Critique – Scènes

Des archives vivantes

Dans la dernière édition du Festival Trans­Amériques assemblée par le directeur artistique Martin Faucher, trois pièces de théâtre travaillent l’archive en classant des témoignages et en collectionnant des souvenirs. Ces spectacles mettent en scène, chacun avec une approche narrative singulière, des protocoles pour organiser la mémoire et conserver de précieux morceaux d’humanité. Attirée par l’idée que des artistes aux esthétiques bien distinctes choisissent d’aborder et de construire des archives vivantes, j’ai voulu m’intéresser à ce que l’art éphémère du théâtre pouvait apporter à ces traces humaines. Comment l’idée trois fois déclinée de la conservation est-elle explorée par un art qui exalte le présent?

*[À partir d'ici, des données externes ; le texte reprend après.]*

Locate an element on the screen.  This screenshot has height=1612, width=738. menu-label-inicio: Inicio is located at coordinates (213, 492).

Seulement dix personnes à la fois peuvent assister à Alep: portrait d’une absence, une pièce signée par l’auteur Mohammad Al Attar, le metteur en scène Omar Abusaada et la scénographe Bissane Al Charif. Dans le hall de l’Édifice Wilder – Espace danse, une grande carte d’Alep nous accueille, dessinée sur un panneau en bois avec des tracés anonymes, sauf pour quelques indications en arabe. Chaque membre du public choisit un quartier différent de la ville en retirant un morceau de bois taillé dans la carte. Un petit magnétophone correspondant à notre quartier nous est confié avant notre entrée dans la salle de spectacle, où il faut s’asseoir à la table affichant les contours du morceau de casse-tête sélectionné.

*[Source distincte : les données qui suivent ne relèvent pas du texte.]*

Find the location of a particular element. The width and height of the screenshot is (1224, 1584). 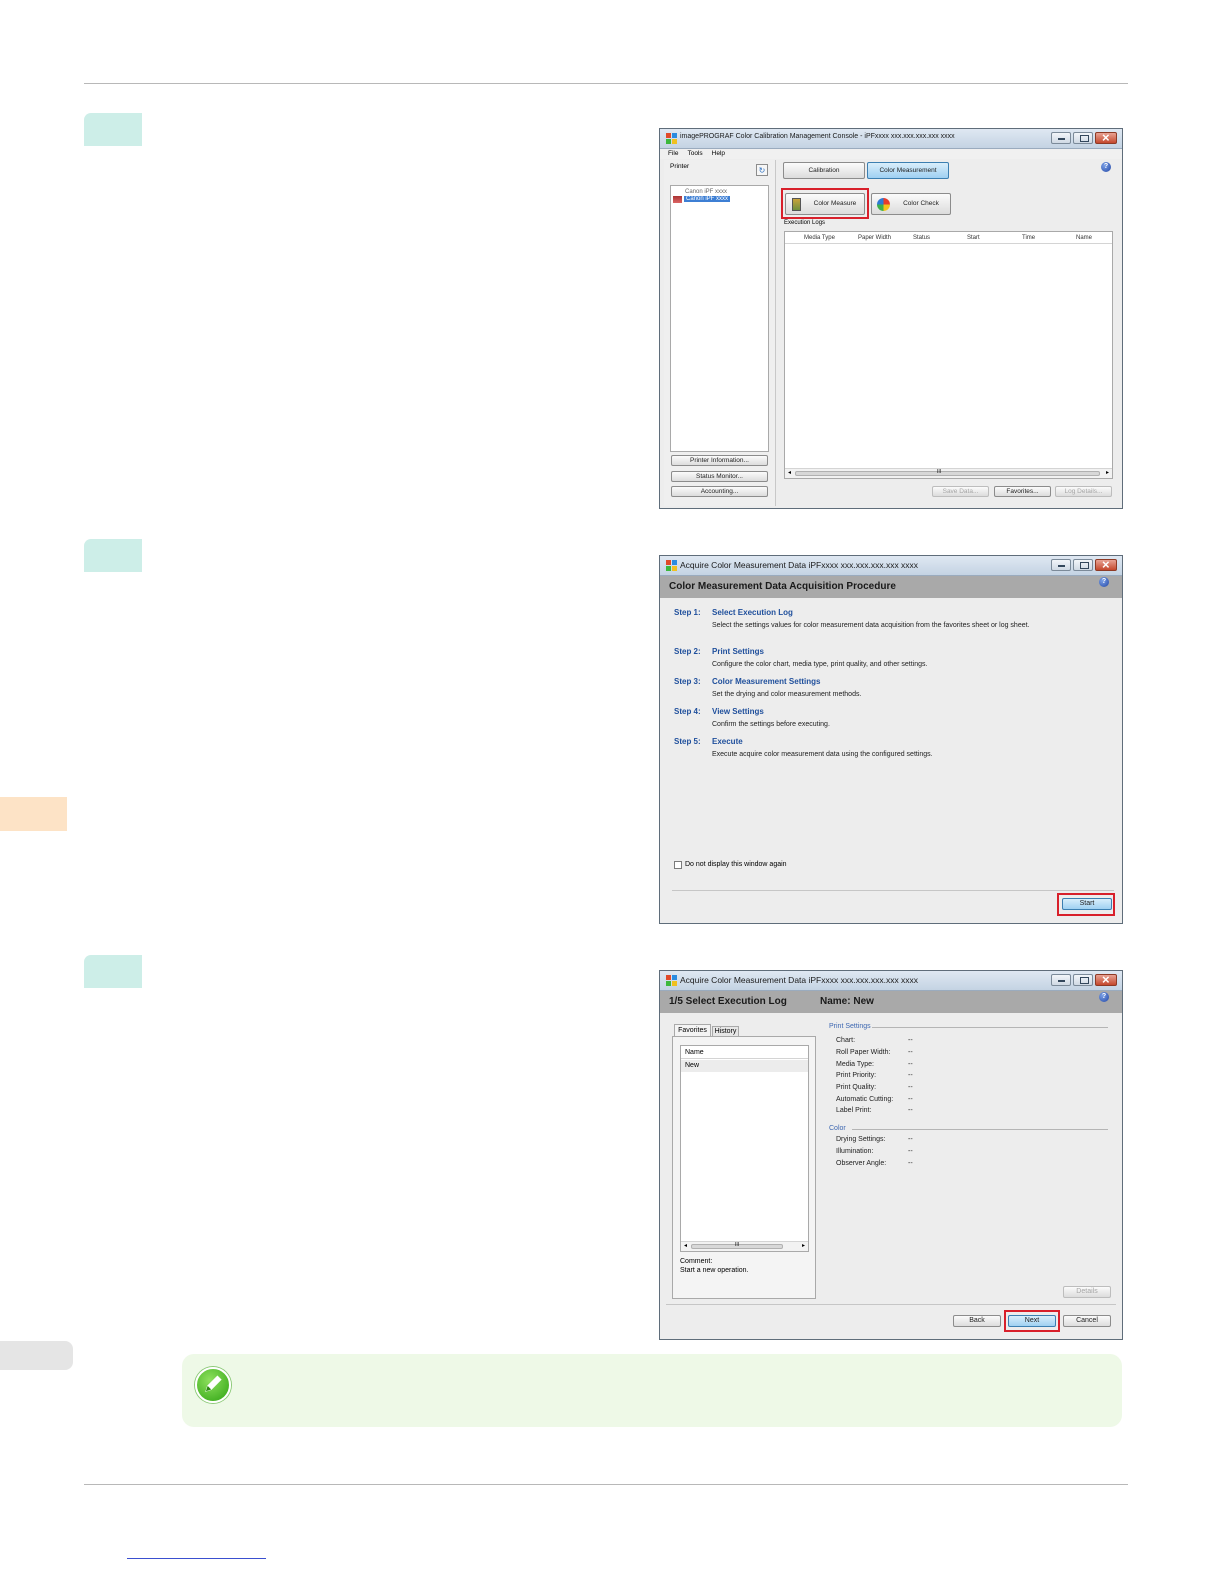

print-settings-rule is located at coordinates (990, 1028).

Un interprète rejoint ensuite chaque membre de l’auditoire, créant dix tête-à-tête simultanés avec le public. Après avoir fait entendre quelques mots d’un habitant ou d’une habitante d’Alep grâce au magnétophone, l’interprète partage le témoignage de cette personne en citant ses paroles. Incarnant presque ces dix êtres lointains, les interprètes adoptent toutefois le rôle délicat de passeur ou passeuse en se présentant d’abord en tant qu’eux-mêmes ou elles-mêmes, puis en établissant durant leur monologue une sorte de complicité par le regard, les yeux plongés dans les nôtres.